When my partner Lisa and I decided to go to Komodo, our first concern was the cost. That was before Lisa started reading about dive conditions there, at which point her first concern became safety. Yes, Komodo is known for having sometimes very strong currents. Yes, there have been a number of dive accidents in Komodo. And of course every one of those accidents was written about on the internet, so it seemed like Lisa found every single one to worry about. But the vast majority of people, across a wide range of skill levels, dive in Komodo without incident; the key, it seemed, was to go with a good dive operator, and make sure you are honest with yourself about your skill levels and limitations.

Lisa also read some advice on a website that best time to dive Komodo was at the halfway point between the full moon and the new moon. The full moon and the new moon typically cause the craziest currents, so this seemed like sound advice, though it did miss one very important point (more about that in the How to Dive Komodo Safely section).

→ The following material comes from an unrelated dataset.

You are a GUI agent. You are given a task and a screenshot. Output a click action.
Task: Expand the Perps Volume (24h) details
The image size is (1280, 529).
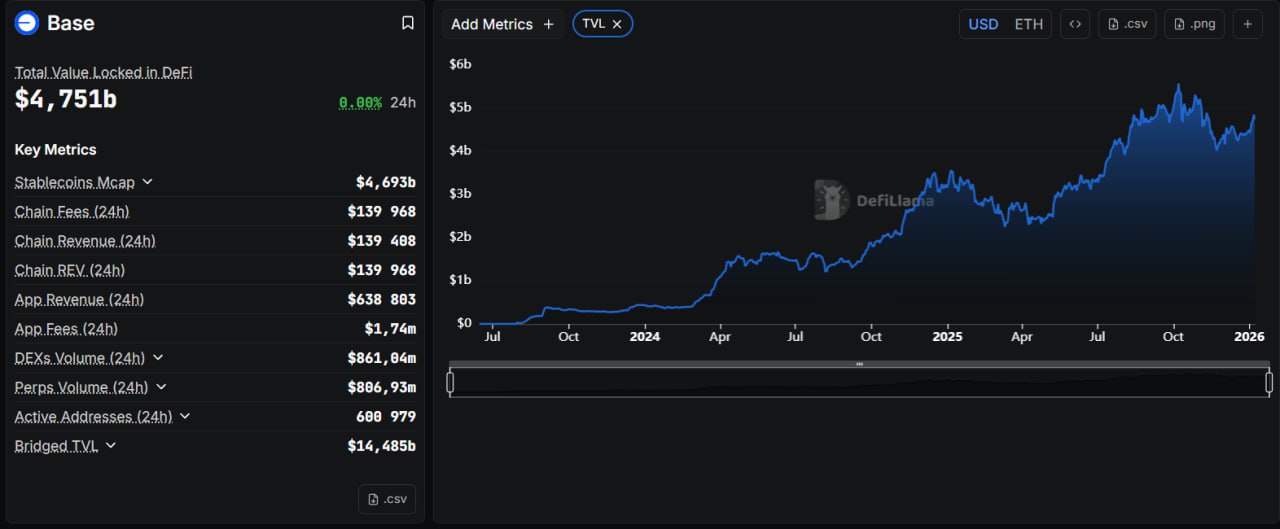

So, we planned our Komodo trip for right between the new moon and full moon. The next thing was to pick a dive operator. We didn’t have the budget for an expensive liveaboard, and we found some not-so-good reviews about some of the cheaper liveaboards, so we looked at staying in Labuan Bajo and diving Komodo National Park via day trips. Although it involved long days going to and from the park, we weren’t planning on doing much else while we were there.

 

Dragon Dive Komodo had stood out for us as being an affordable operator (they also run a hostel) with very good reviews about their dive safety. We decided to dive with their land-based option and stay at their hostel.

 

Dive Sites

The time we were there was prime time for diving North and Central Komodo, but not so good for diving South Komodo. Each day trip we went to either the North or Central dive sites, spending two days doing the North and 2 days doing Central.

Dragon Dive Komodo dive site map, showing Liveaboard route.

 

Central Komodo

Central Komodo had some fantastic dive sites, with a number of pretty easy dives, but no shortage of fish, healthy corals, and turtles. Although the North is more "flashy", we enjoyed the dives in Central just as much!

Batu Bolong

The highlight of Komodo, Central and North, was a current- and surf-pounded pinnacle just teeming with life: the legendary Batu Bolong. As with most dive sites in Komodo, our guide Philippe instructed us to always stay behind him, so he could test out for currents and make sure things were safe before proceeding around corners (which might have currents on the other side).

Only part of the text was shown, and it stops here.